Directive >> Which lines in the items below contain the string "icon"? Gather and copy each such line in full, treating uppercase and lowercase as different.

Material for this exercise >>
┄┄┄┄┄┄
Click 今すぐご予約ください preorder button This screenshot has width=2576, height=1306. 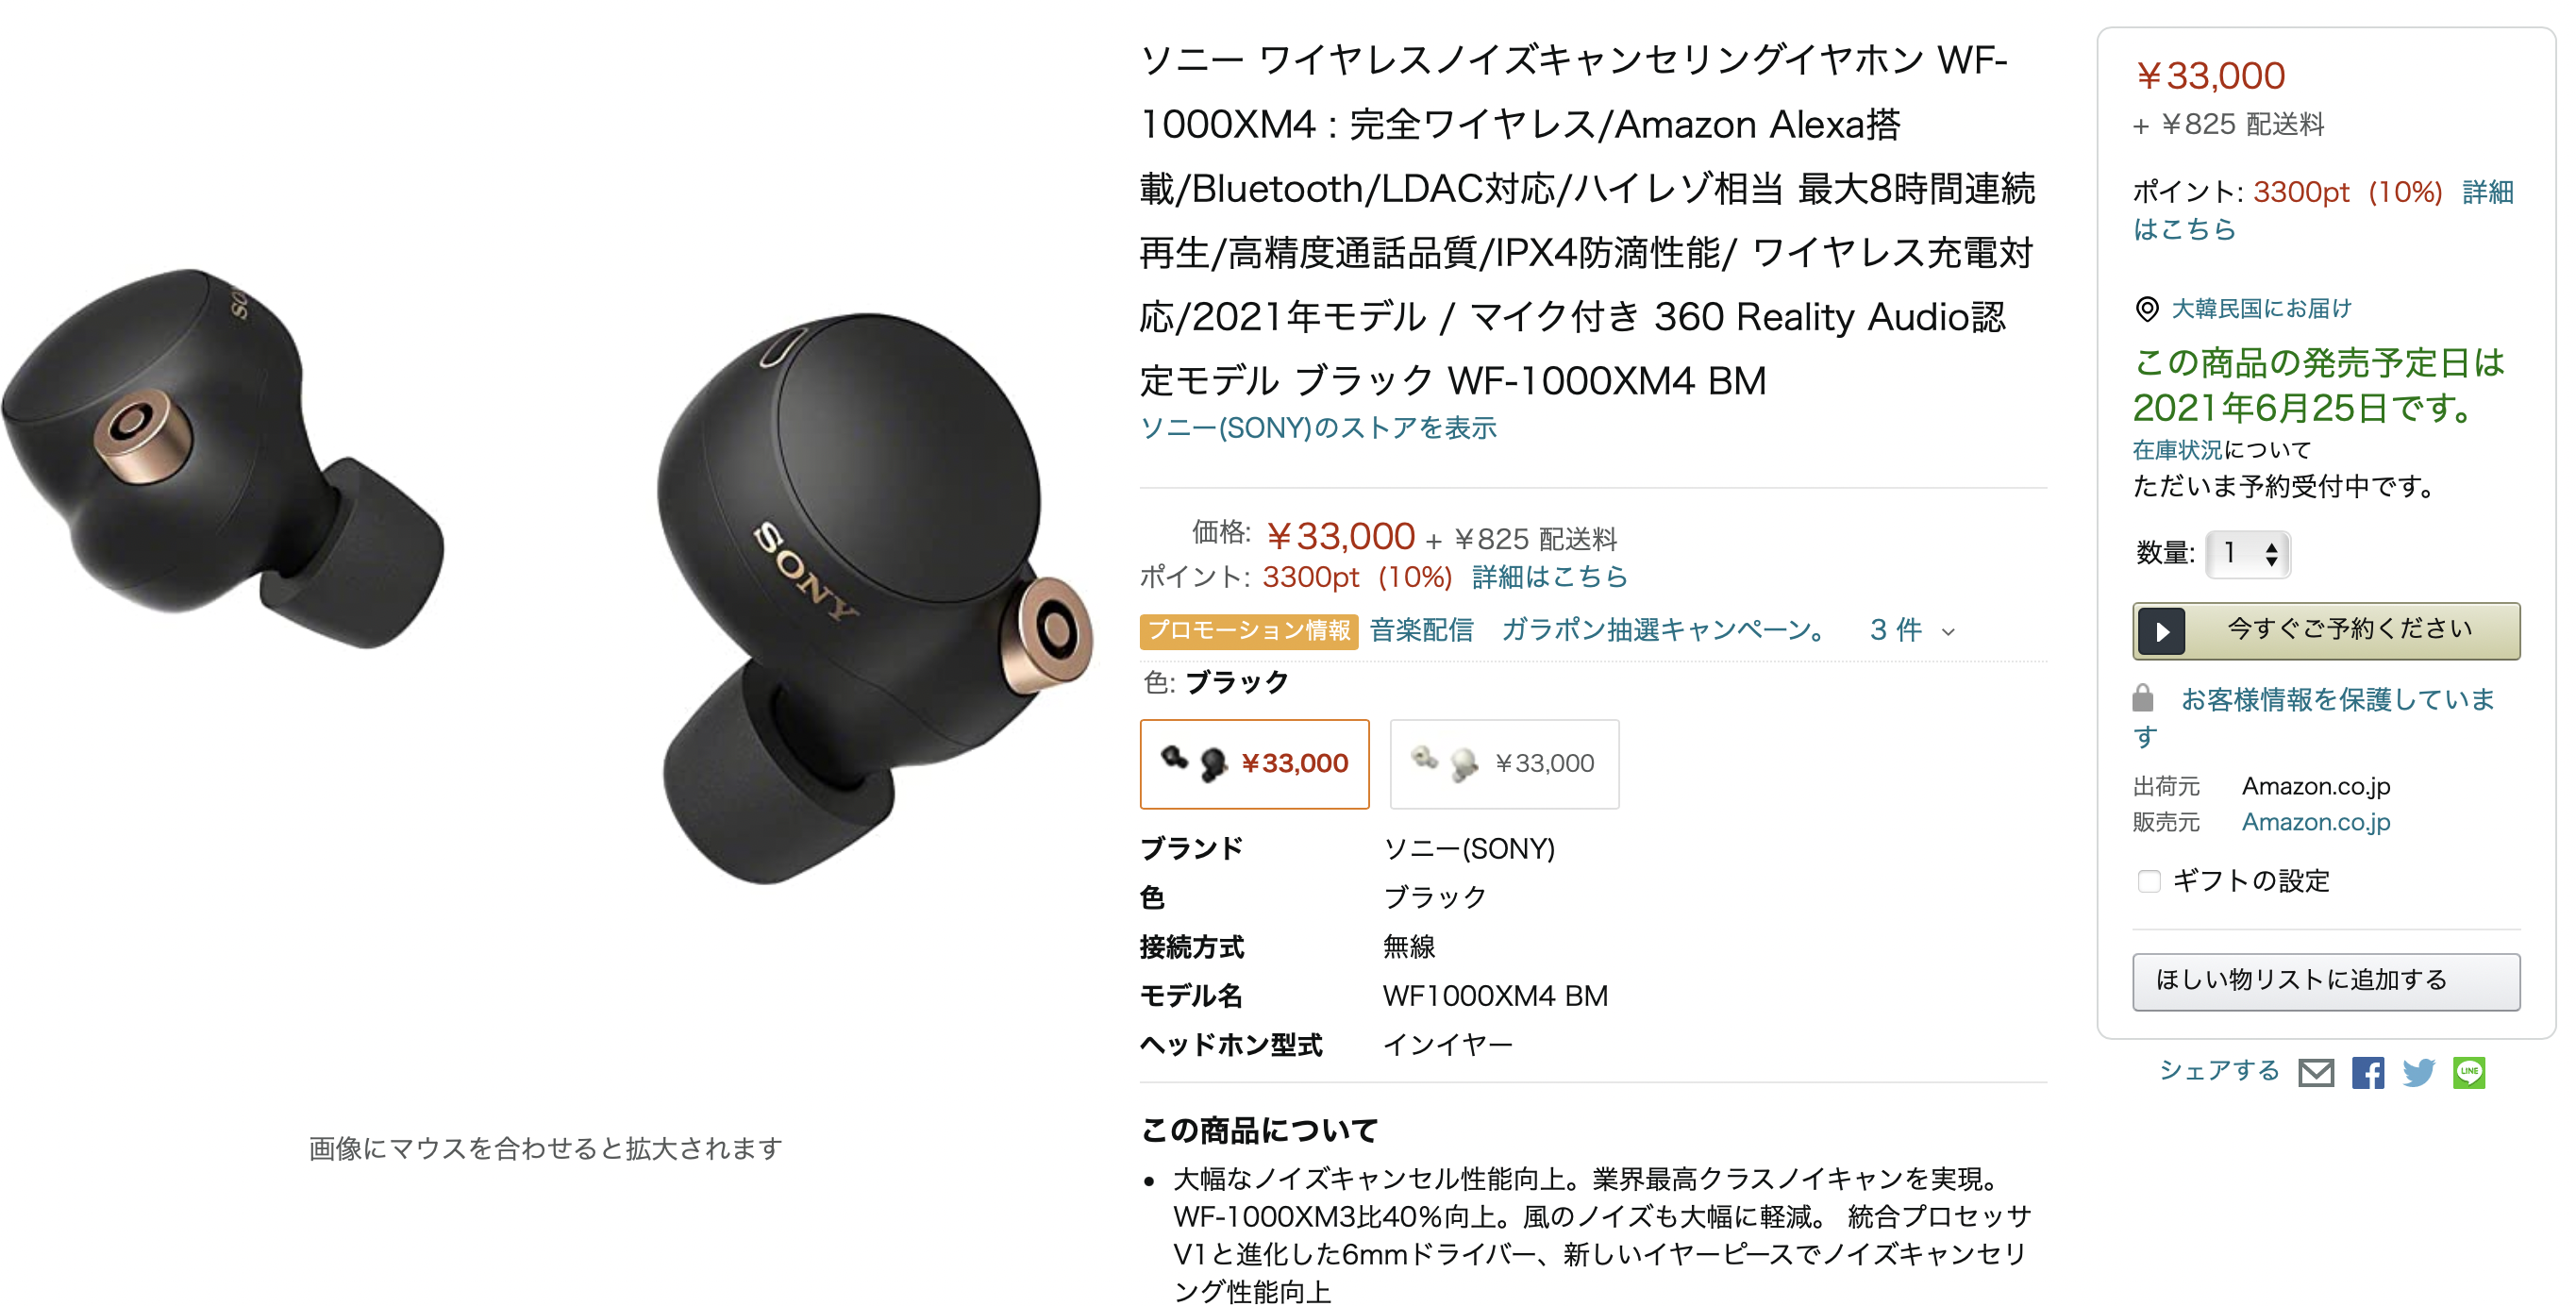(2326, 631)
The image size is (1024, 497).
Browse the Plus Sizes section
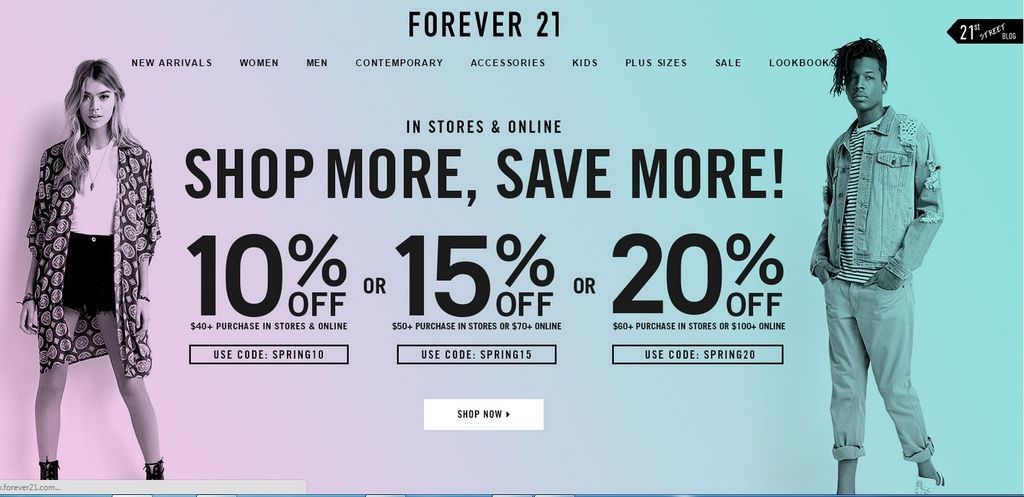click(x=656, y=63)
┄┄┄┄┄┄
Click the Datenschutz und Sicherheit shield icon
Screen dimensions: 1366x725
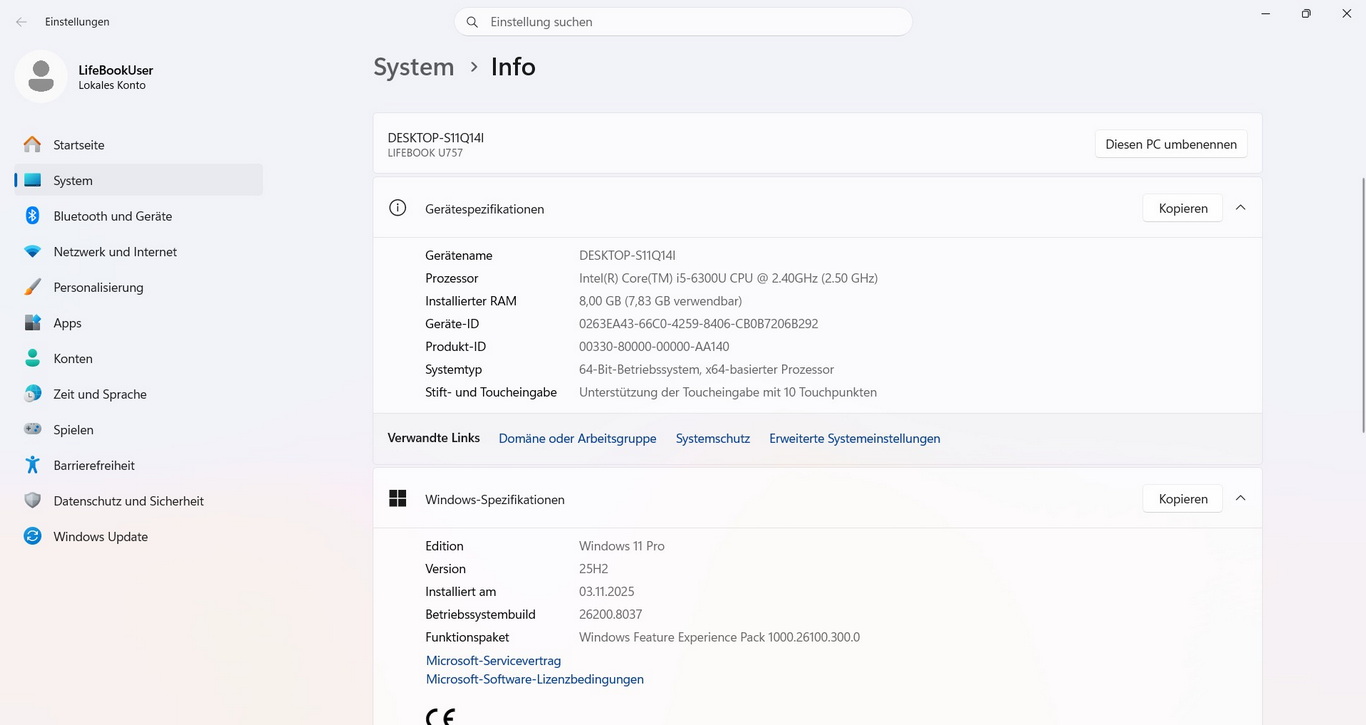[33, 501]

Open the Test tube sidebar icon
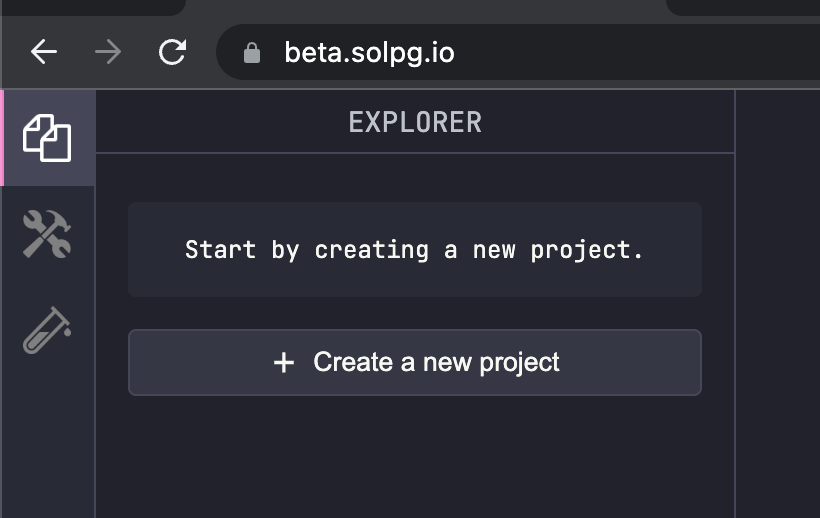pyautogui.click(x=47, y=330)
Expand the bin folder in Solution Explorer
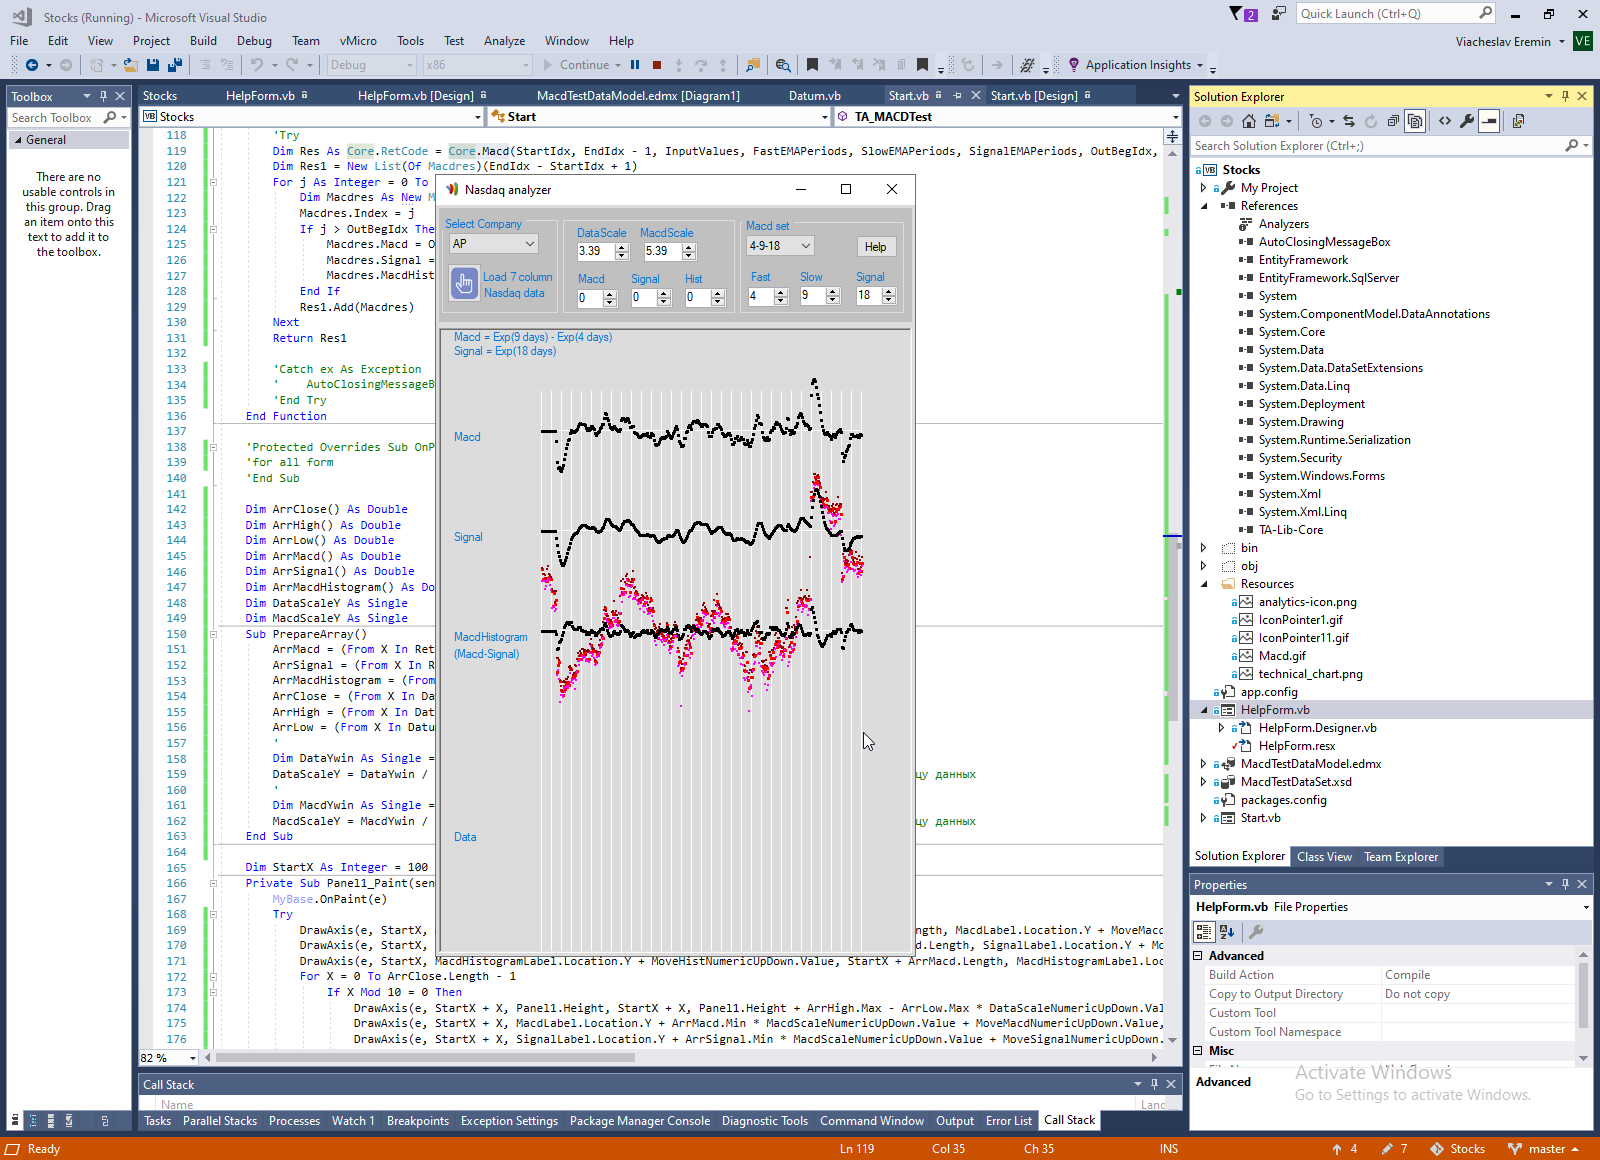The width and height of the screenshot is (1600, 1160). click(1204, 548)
┄┄┄┄┄┄
Answer to the task >>
Click the Datenschutz und Sicherheit shield icon
Open the Test tube sidebar icon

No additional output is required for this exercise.